La Cassazione ha rigettato la richiesta di cancellazione dell’ergastolo presentata da Cesare Battisti, l’ex latitante arrestato qualche mese fa in Sudamerica dopo 40 anni di fuga. Ieri i giudici hanno dichiarato inammissibile il ricorso proposto dall’ex terrorista contro l’ordinanza del 17 maggio 2019 della Corte d’appello di Milano, che si era opposta alla commutazione dell’ergastolo con trent’anni di reclusione.
Battisti si era appellato a un accordo tra Italia e Brasile, in quanto nel paese latino non ci sarebbe la condanna all’ergastolo, ma i giudici hanno ribadito che non sussistono i termini affinché quell’accordo valga in questa occasione. L’ex militante dei Proletari armati per il comunismo, davanti al pubblico ministero milanese Alberto Nobili, ha confessato per la prima volta solo qualche settimana fa i quattro omicidi per cui è stato condannato dalla giustizia italiana.
Sono due i delitti attribuiti a Battisti in prima persona e due in concorso.
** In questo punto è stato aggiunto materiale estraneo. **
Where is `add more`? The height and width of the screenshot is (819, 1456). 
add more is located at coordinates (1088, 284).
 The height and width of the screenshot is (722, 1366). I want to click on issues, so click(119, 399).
Il primo risale al 19 aprile 1978, quando a Milano assassinò l’agente della Digos Andrea Campagna. Il 6 giugno dello stesso anno, a Udine, Battisti sparò alle spalle del maresciallo degli agenti di custodia Antonio Santoro. Il 16 febbraio 1979, quindi, fece fuoco a Milano contro il gioielliere Pierluigi Torregiani e a Mestre contro il commerciante Lino Sabbadin, che militava nel Msi. Secondo la sua ricostruzione, fu proprio nel carcere di via Spalato, che Battisti si avvicinò ai Pac, una formazione vicina alle Br.